*** RECORDS PROVIDED

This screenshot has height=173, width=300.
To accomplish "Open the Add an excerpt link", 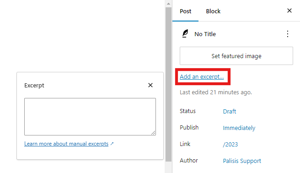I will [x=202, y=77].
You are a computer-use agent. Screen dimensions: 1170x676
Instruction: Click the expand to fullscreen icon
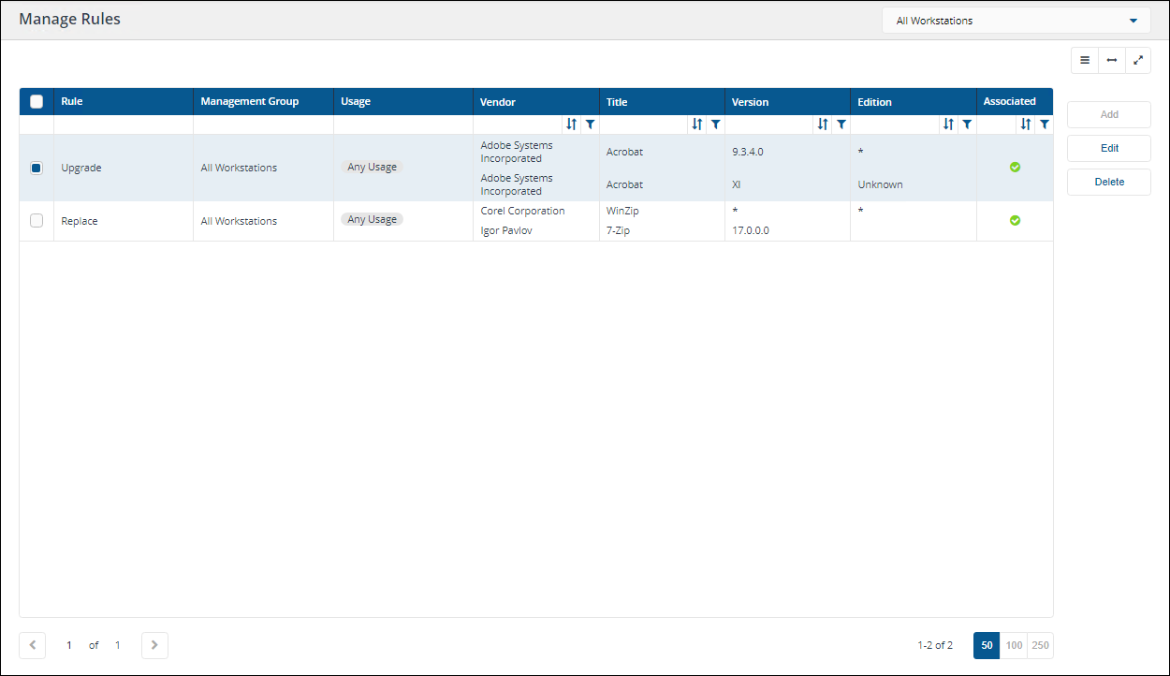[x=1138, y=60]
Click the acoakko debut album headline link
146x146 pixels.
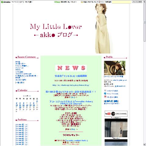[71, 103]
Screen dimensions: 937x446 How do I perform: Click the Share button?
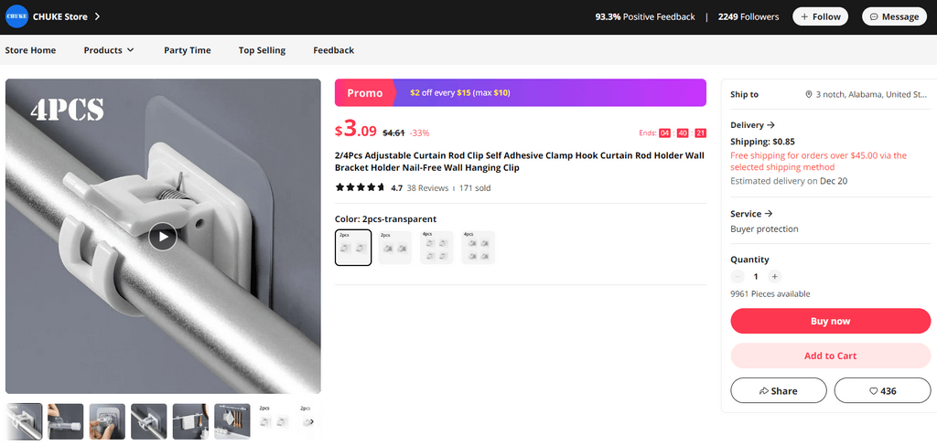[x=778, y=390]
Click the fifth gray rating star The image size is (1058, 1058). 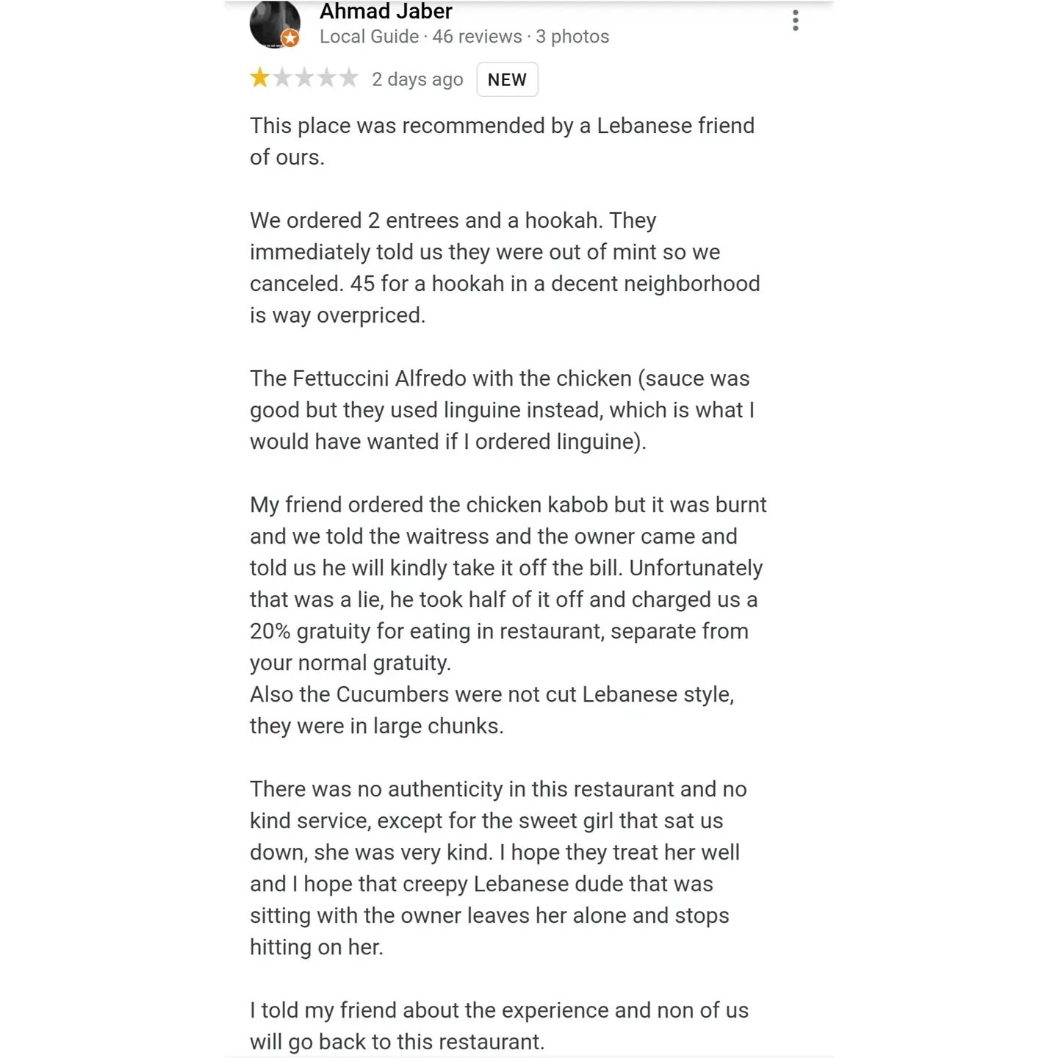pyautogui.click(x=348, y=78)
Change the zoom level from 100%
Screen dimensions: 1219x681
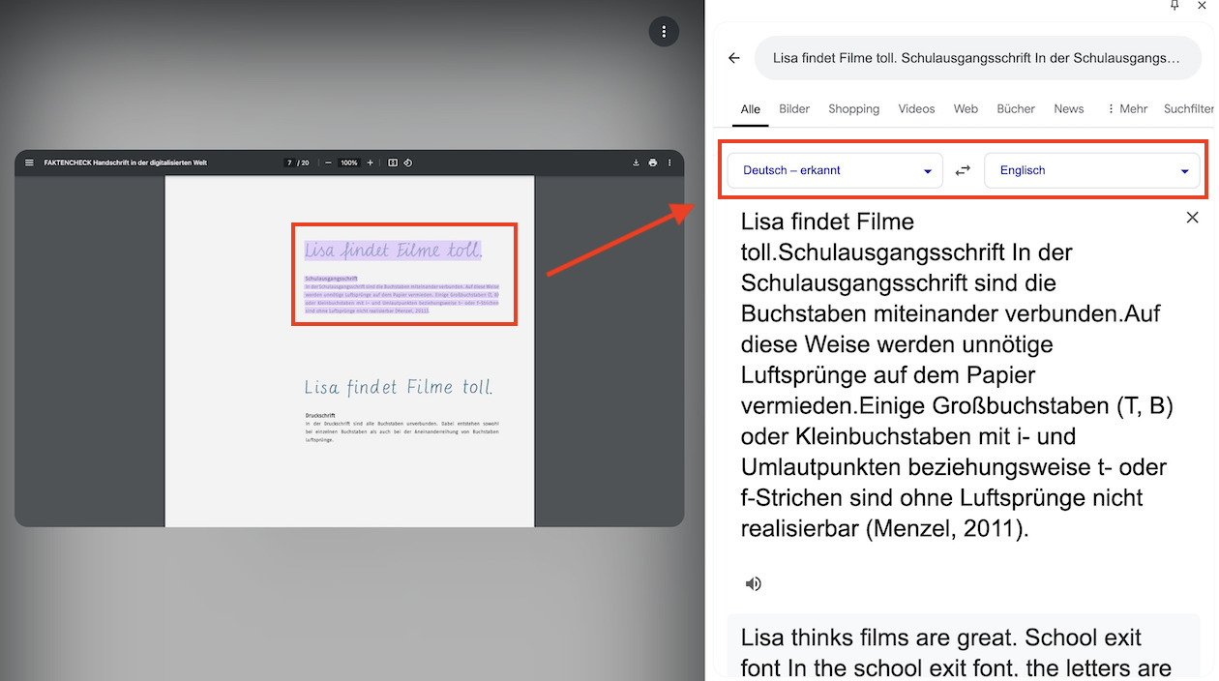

******

WHAT IS EXPECTED » Without the pictures, transcribe the lines from the one containing "Change the zoom level from 100%" through the end of the data, exactly and only those.

WRITTEN REPLY »
Change the zoom level from 100%
Screen dimensions: 1219x681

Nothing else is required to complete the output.